Sorry I never updated this. Copying and pasting from the window was also not possible. It turns out however that the additional language is not supported by Excel 2013, 2010 is fine but not 2013.

----------


## JaydenK

Do you know if the user has the language pack installed?

----------


## RyanD

He had the Windows Chinese IME installed. The list of programs that are applicable with this method on the Microsoft Support site does not specify Excel 2013, however it specifies the rest of Office.

----------


## JaydenK

Right, I was going to say that the language pack for Excel 2013 doesn't seem to be fully developed at this point so the Chinese characters may not be displayed properly. The google pinyin input seems to work fine though if the user wants to give that a try.

----------


## RyanD

Thanks I'll give that a go. I would download it now to give it a test but I don't speak Chinese so can't find a link! I'll let you know how it goes.

----------


## JaydenK

Here's the link to what I was talking about**: http://www.google.com/intl/zh-CN/ime/pinyin/

Once you download it, I believe the installation should be in English...hope it helps a bit.

----------


## RyanD

Yeah I found it but the installation is in Chinese unfortunately. I'll send the link to the client tomorrow and he'll be thrilled if it works for him. Thanks again.

----------


## RyanD

Still no joy unfortunately.

----------


## RyanD

He has also told me that he is currently using QQ pinyin which also doesn't work to type into Excel

----------


## markathenan

I found a link in Chinese which may help your client out. Actually there is no difference between qq pinyin and google pinyin, or even sogou pinyin. The failure of typing Chinese might be caused by a program/software conflict from programs installed as a package by the computer company. For example, the poster cited that when he uninstalled the program called "pdf complete" brought by HP computer, then the qq pinyin he used works perfectly with the Excel 2013. Therefore, you could suggest your client to locate the unnecessary programs installed initially, and give that a try.

----------


## RyanD

Wow I'm stunned. That is spot on, all sorted now. Thanks a lot for your help! Had this issue for ages! 

Thanks again

----------


## markathenan

I am surpriseds too, but just curious which program finally causes the problem.

----------


## RyanD

It was the same HP PDF Complete crapware that comes installed on the HP Pro SFF

----------


## markathenan

JACKPOT, I should have bought lottery yesterday..

----------
______________________________
EXERCISES TO COMPLETE |
1: Answer these questions using the forum thread:
(a) Which input method did the user first have installed?
(b) Which input method was the client using that also failed to type into Excel?
(c) What program turned out to cause the problem?
2: Reproduce the forum thread word for word between "Right, I was" and "to give that a try.", inclusive.
______________________________
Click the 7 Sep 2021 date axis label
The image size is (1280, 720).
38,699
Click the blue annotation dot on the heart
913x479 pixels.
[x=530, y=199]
______________________________
ANSWERS IN ORDER |
1:
(a) The Windows Chinese IME
(b) QQ pinyin
(c) HP PDF Complete, which comes installed on the HP Pro SFF

2:
Right, I was going to say that the language pack for Excel 2013 doesn't seem to be fully developed at this point so the Chinese characters may not be displayed properly. The google pinyin input seems to work fine though if the user wants to give that a try.